Por: María de las Mercedes Santa Cruz, Condesa de Merlín
En: Mis primeros doce años (1797)
El habanero, aunque bajo la influencia de un clima abrasador, gusta de la danza con pasión, y es un contraste digno de notarse, verle después de haber pasado todo el día blandamente recostado en la butaca, con los ojos medio cerrados e inmóvil, con un negro joven a su lado para abanicarle y hacerle cualquier servicio ligero, que exija algún movimiento; es un contraste muy singular, repito, verle salir de ese estado de voluptuosa apatía, para entregarse con ardor al ejercicio animado del baile.

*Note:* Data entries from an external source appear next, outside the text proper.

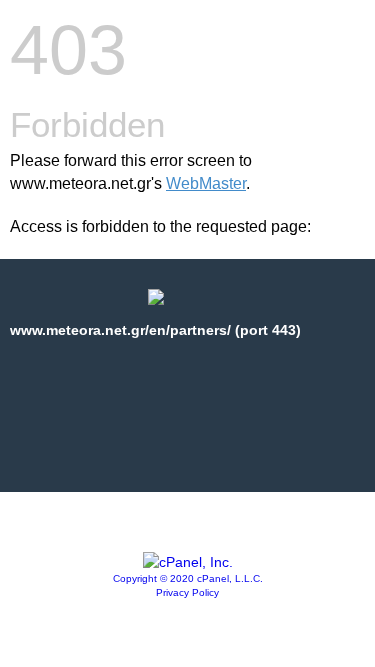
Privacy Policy (187, 592)
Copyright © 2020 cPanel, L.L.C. (188, 578)
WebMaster (206, 183)
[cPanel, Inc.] (188, 562)
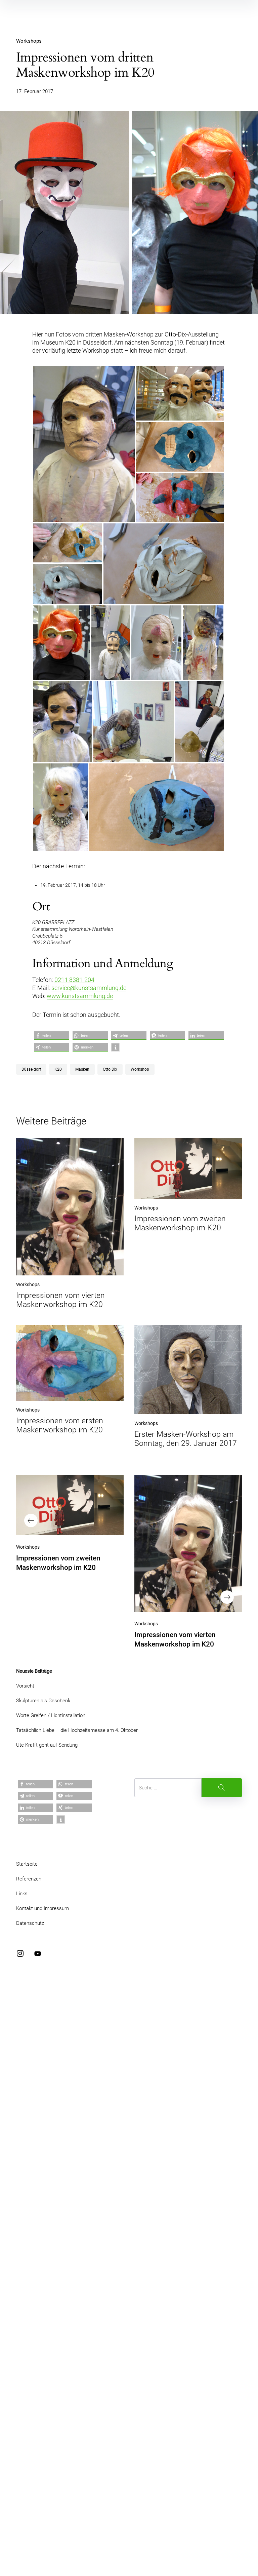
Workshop (140, 1069)
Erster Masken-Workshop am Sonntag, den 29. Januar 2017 (185, 1439)
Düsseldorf (31, 1069)
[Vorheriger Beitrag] (70, 1505)
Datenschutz (30, 1923)
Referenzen (28, 1879)
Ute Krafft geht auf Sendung (47, 1745)
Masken (82, 1069)
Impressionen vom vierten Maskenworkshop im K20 (60, 1300)
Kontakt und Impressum (42, 1908)
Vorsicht (25, 1686)
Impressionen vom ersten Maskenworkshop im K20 (59, 1425)
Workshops (29, 41)
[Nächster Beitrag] (188, 1543)
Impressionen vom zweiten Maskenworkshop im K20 (180, 1223)
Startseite (27, 1864)
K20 (58, 1069)
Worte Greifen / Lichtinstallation (50, 1715)
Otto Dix (110, 1069)
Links (22, 1894)
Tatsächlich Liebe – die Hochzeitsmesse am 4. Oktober (77, 1730)
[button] (51, 1035)
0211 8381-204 (74, 979)
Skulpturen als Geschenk (43, 1701)
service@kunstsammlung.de (88, 987)
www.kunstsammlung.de (80, 995)
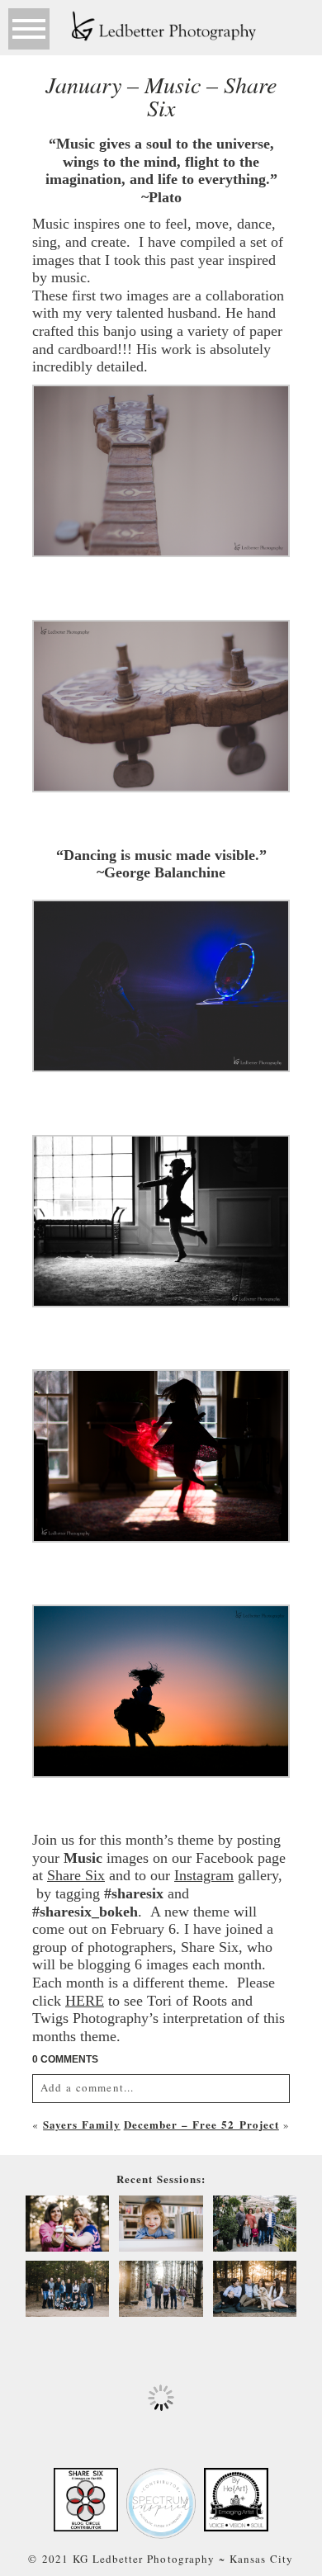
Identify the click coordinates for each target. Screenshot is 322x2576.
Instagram (204, 1875)
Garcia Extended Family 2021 (66, 2290)
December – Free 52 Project (201, 2124)
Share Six (76, 1875)
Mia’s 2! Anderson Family (160, 2225)
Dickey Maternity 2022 (67, 2225)
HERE (84, 2000)
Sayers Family (82, 2124)
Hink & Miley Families (254, 2225)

Este contraste se reproduce en todas sus disposiciones morales: dulce hasta tocar en debilidad en todas las circunstancias comunes de la vida, violento e indomable cuando sus pasiones están en acción. Su exterior, principalmente el de las mujeres, lleva siempre el sello de estos dos caracteres tan diversos, y esta mezcla de viveza y de languidez les da un encanto irresistible.
La actividad y los goces de la vida no comienzan en la Habana, sino al acercarse la noche.
El peso del sol, durante el día, los tiene a todos envueltos en una dulce languidez; y no se ha verificado, a lo menos que yo sepa, que un habanero haya dado veinte pasos en la calle a mediodía. Para preservarse del excesivo calor, en lugar de cerrar herméticamente las puertas y ventanas, como se hace en el sur de Europa, se abren todas las entradas, proporcionándose de este modo la más suave corriente de aire. Las casas están construidas a este intento: no tienen más que un piso: el patio es cuadrado y espacioso, rodeado por cuatro galerías, en las cuales se dejan caer unas cortinas de lienzo, en medio del día. A estas galerías tienen salida unos salones inmensos y muy elevados, seguidos unos a otros, y cuyas puertas grandes, trazadas en línea recta, dejan penetrar la vista desde uno a otro extremo de la casa.
Los cuartos de dormir son tan vastos como los salones; en el mismo orden y no se distinguen, por la mayor parte de aquellos, sino en el ornato de una cama ricamente colgada, y de la cual se sirve rara vez. Este es un mueble de respeto reservado para las grandes ocasiones. Por las noches se tiende en medio del cuarto una modesta cama, o catre de lienzo, sin colchones, y, suavemente acostados en ellas, cubiertos con mucha ligereza, se duermen con las ventanas abiertas, a la claridad de la luna, o las estrellas.
Antes de entregarse a este descanso se goza anticipadamente de él, de un modo original y que merece referirse. Cada país tiene sus gustosy necesidades. Los unos son amantes de la música, otros de los licores fuertes. Aquellos se hallan bien con la esclavitud, estos con la libertad.
En cuanto a nosotros, el aire es lo que ansiamos, y este gusto aunque muy simple no es fácil de satisfacer. Por eso es que le acompañamos de una especie de delicadeza voluptuosa.
Después de una cena muy alegre, se sube a la volanta, y después de haberse colocado en ella con toda comodidad, se hacen conducir al paseo, que consiste en describir cierta vuelta por calles determinadas, que se repite muchas veces, y mientras tanto, se duerme tranquilamente, respirando con deleite el aire delicioso de la noche, de que sólo se goza en aquel país. Al fin se despiertan por una casualidad, y volviéndose a sus casas, se meten en su cama muchas veces en el corto intervalo de un sueño a otro.